A Dance of the Forests

A Dance of the Forests Literary Elements

Genre

Drama

Language

Nigerian/English

Setting and Context

A clearing in the forest and the palace of Mata Kharibu

Narrator and Point of View

No narrator

Tone and Mood

Serious, Dramatic, Symbolic, Ritualistic, Magical

Protagonist and Antagonist

Protagonists are Dead Man and Dead Woman.
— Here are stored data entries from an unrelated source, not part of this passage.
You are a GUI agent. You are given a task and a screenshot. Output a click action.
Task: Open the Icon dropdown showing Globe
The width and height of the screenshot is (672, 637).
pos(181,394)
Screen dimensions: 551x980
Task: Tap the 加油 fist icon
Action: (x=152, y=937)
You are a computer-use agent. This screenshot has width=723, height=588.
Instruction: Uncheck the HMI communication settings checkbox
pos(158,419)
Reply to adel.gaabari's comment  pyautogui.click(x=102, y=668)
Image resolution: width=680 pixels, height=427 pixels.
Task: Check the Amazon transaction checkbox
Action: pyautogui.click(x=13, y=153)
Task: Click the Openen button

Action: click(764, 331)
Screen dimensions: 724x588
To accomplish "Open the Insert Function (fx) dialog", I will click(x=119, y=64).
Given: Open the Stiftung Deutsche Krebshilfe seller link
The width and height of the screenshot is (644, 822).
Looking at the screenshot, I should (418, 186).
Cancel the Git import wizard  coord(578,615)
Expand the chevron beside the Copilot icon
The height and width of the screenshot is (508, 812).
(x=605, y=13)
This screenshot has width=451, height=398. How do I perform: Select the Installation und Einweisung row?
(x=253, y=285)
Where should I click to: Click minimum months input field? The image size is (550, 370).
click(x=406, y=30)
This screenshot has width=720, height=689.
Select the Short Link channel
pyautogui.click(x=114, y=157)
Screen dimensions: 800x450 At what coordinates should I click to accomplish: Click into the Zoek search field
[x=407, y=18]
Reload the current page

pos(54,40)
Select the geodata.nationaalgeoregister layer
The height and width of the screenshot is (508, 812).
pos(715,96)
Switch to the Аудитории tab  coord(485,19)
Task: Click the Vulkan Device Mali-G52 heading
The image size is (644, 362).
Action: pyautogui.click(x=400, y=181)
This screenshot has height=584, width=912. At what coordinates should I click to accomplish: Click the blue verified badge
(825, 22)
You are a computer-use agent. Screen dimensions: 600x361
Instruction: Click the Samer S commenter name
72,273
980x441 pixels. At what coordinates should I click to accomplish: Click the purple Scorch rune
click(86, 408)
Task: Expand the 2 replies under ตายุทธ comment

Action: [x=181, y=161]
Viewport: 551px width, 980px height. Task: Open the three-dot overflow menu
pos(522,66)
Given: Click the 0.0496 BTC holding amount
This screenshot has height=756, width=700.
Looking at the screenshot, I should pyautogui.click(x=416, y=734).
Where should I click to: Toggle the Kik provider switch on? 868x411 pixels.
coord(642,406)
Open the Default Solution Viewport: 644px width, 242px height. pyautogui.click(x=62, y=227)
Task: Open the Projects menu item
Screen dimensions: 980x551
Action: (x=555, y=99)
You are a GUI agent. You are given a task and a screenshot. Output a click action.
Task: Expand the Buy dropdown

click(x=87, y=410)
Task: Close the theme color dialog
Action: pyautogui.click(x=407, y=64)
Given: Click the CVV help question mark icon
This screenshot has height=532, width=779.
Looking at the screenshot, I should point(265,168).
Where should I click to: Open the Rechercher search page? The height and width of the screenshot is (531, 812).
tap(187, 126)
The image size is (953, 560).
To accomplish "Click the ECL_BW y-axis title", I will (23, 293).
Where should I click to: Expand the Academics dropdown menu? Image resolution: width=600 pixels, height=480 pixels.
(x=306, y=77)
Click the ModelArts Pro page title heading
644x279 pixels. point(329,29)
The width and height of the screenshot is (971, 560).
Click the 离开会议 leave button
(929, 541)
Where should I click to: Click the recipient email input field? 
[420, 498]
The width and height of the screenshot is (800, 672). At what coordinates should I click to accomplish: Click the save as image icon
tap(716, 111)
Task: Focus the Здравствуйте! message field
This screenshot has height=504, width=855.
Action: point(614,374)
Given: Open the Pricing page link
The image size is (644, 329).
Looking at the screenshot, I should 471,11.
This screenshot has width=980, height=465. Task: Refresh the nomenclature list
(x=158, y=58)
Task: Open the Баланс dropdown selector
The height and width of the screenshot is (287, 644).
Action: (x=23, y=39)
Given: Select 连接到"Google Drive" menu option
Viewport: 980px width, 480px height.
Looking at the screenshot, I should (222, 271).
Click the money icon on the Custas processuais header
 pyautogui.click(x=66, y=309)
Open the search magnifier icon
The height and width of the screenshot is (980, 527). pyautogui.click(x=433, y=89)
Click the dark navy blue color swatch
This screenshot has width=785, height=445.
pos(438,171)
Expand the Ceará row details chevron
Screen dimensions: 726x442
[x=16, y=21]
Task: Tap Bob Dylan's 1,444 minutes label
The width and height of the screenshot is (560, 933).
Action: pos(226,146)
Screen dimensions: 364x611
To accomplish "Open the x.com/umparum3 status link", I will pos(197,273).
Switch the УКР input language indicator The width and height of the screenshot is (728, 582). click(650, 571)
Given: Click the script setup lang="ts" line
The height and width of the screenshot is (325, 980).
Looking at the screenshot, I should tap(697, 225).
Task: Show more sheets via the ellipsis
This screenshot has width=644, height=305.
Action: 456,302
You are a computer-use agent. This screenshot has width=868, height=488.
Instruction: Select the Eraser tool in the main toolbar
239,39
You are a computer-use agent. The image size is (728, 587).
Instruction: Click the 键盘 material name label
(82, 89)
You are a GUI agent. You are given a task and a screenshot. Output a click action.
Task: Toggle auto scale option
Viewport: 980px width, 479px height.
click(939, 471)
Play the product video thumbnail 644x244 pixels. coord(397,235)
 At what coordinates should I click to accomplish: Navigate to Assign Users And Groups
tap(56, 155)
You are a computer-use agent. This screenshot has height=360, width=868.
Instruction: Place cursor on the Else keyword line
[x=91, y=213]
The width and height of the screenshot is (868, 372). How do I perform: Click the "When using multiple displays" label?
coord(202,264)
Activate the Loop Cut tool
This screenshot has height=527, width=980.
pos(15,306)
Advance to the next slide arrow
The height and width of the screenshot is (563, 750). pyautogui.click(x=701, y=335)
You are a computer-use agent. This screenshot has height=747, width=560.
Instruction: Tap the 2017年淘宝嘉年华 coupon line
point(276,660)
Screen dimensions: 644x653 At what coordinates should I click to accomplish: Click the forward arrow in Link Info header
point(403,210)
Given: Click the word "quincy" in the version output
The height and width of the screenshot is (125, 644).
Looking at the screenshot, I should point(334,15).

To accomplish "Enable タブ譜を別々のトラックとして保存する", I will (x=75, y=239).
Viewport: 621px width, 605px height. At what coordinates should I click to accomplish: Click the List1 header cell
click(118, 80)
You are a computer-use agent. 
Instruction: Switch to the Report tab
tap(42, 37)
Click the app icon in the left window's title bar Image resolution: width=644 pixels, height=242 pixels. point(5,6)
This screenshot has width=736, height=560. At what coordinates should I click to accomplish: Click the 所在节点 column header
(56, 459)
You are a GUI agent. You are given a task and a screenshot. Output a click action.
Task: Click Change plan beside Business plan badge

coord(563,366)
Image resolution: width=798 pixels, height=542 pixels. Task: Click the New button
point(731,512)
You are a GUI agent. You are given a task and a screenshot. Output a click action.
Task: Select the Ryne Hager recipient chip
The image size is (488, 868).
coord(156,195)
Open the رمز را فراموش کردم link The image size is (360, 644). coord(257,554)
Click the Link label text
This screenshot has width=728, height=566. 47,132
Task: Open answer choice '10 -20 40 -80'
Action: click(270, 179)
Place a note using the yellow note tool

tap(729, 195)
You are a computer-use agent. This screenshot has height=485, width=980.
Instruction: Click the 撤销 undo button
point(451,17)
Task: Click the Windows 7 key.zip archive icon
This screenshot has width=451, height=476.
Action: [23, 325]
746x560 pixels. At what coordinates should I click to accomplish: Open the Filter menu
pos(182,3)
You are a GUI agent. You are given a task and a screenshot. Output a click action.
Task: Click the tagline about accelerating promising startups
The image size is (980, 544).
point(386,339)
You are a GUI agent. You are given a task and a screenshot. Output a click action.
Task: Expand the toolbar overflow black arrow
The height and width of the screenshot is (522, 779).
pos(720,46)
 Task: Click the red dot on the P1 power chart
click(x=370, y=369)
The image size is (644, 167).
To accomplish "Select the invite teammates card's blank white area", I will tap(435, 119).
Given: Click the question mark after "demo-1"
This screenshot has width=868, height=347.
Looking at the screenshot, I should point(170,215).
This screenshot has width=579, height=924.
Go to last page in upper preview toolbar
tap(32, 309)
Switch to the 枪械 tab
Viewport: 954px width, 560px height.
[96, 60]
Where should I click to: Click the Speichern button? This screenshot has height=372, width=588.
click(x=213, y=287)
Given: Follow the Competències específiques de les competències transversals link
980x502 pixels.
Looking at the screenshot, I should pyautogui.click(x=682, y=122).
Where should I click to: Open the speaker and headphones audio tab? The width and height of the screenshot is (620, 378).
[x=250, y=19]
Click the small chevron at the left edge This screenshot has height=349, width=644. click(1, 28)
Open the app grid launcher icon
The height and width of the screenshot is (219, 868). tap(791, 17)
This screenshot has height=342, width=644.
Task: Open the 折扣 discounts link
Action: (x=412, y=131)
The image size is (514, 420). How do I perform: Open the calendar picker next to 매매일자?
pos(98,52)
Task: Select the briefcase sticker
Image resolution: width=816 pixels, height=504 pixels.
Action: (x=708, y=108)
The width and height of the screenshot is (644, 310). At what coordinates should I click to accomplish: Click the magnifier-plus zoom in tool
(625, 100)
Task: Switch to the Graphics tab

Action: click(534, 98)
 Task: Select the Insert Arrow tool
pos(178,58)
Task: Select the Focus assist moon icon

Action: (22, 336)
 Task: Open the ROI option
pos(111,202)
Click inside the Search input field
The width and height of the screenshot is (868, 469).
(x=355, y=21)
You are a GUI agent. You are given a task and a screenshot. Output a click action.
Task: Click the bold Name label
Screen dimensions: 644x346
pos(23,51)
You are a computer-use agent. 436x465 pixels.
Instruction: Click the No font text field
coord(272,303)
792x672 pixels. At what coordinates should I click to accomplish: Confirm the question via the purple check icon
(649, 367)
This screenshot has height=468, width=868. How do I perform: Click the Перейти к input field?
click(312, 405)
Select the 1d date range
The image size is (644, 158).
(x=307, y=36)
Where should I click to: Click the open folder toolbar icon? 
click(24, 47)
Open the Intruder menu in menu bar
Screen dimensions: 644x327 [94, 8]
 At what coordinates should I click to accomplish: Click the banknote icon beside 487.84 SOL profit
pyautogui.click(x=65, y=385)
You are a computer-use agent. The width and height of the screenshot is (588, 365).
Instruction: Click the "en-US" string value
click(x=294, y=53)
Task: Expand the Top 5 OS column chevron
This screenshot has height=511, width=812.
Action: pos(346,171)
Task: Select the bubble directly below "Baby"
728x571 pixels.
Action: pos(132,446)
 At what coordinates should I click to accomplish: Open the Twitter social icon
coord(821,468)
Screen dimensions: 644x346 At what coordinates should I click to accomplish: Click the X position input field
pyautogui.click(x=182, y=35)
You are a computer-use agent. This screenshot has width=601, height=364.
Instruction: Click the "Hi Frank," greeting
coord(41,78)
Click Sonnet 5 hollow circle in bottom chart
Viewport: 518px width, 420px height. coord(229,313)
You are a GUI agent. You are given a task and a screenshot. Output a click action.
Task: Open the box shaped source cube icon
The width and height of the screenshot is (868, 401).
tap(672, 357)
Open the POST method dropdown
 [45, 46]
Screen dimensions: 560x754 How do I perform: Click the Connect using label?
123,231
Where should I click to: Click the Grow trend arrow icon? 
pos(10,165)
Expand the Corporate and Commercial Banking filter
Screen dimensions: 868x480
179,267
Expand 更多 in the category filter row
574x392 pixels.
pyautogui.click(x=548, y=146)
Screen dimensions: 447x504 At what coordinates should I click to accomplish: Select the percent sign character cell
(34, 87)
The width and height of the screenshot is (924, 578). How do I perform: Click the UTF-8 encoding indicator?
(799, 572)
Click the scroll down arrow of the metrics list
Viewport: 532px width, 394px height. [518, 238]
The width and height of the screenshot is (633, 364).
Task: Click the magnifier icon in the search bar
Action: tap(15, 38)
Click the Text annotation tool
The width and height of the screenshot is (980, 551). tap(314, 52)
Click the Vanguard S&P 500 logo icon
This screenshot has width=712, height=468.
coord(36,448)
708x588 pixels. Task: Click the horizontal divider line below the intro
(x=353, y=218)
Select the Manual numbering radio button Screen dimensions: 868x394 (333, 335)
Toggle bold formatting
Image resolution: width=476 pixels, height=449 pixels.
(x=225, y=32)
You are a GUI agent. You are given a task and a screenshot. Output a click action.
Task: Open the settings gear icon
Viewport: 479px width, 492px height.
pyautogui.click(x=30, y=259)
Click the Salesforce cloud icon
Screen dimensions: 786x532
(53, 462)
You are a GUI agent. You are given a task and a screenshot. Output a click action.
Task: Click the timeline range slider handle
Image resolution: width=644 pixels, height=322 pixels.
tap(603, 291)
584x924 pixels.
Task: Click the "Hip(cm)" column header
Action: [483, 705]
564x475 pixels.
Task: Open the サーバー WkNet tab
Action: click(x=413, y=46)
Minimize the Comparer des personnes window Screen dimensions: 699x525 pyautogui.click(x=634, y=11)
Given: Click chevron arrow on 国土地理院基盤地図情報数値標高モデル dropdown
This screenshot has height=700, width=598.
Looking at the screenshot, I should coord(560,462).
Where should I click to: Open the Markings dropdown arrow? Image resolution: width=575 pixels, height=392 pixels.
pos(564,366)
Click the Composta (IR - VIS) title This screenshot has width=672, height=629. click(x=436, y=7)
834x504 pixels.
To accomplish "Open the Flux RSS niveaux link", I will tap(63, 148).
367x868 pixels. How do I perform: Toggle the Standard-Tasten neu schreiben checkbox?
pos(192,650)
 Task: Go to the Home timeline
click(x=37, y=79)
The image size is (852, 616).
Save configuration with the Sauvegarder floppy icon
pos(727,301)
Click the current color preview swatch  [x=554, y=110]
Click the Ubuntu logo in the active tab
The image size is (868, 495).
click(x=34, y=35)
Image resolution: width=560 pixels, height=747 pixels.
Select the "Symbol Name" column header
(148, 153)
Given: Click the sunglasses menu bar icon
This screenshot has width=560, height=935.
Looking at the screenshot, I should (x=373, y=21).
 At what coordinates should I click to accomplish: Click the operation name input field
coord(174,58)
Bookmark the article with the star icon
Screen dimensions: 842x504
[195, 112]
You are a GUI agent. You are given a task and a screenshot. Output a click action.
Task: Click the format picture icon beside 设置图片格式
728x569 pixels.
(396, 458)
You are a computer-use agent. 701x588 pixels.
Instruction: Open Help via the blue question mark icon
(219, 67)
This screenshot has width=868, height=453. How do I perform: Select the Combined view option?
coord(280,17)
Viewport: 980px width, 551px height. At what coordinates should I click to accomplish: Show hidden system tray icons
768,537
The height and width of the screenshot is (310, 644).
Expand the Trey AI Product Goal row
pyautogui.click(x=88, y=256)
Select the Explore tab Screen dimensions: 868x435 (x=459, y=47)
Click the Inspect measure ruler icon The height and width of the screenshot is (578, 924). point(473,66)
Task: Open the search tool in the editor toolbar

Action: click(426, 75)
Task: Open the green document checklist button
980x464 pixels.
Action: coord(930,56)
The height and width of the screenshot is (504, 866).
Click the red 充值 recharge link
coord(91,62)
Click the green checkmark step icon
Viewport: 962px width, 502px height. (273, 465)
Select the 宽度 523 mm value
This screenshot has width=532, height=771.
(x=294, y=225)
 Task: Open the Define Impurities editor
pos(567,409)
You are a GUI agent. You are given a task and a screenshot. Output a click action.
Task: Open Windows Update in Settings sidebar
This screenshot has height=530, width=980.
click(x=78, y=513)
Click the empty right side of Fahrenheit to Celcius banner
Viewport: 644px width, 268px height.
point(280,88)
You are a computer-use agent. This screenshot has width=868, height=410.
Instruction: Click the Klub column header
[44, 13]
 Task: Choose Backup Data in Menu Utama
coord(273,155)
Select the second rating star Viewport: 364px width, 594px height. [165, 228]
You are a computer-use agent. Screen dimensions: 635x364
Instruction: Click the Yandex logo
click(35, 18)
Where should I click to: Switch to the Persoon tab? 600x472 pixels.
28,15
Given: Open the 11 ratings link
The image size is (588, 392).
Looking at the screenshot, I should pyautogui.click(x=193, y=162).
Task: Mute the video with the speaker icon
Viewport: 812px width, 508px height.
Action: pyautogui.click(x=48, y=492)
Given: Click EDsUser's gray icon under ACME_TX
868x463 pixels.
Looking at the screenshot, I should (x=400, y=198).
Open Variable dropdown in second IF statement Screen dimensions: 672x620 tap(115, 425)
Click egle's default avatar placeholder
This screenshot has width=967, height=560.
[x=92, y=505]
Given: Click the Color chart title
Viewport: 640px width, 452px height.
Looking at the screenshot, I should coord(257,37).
Antagonists are Demoke, Rola, Adenebi, Agborkeo

Major Conflict

Dead Man and Dead Woman have been brought to the land of the living in order to have their account of their abuse and deaths heard, so that the mortals who inflicted that corruption and abuse will atone and be brought to justice.

Climax

The climax occurs when Demoke returns the child to the Dead Woman and everyone leaves the stage.

Foreshadowing

The rising of the Dead Man and Woman foreshadows that someone has killed them as they ask for their case to be heard.

Understatement

Allusions

The play makes allusions to Nigerian history, traditional Yoruba performance and ritual.

Imagery

The dance that takes place in the welcoming of the dead includes some vivid imagery.

Paradox

The four mortals carry their pasts with them in spite of no longer bearing the identities of their former lives.

Parallelism

All of the mortals are parallels to their former selves.

Personification

During the welcoming of the dead, various elements of nature come to life and speak from the perspective of the natural world.

Use of Dramatic Devices

Solinka's use of both prose and verse allows the form of the play to move from reality to a more heightened state which is necessary to illuminate the spiritual, more abstract elements in the play.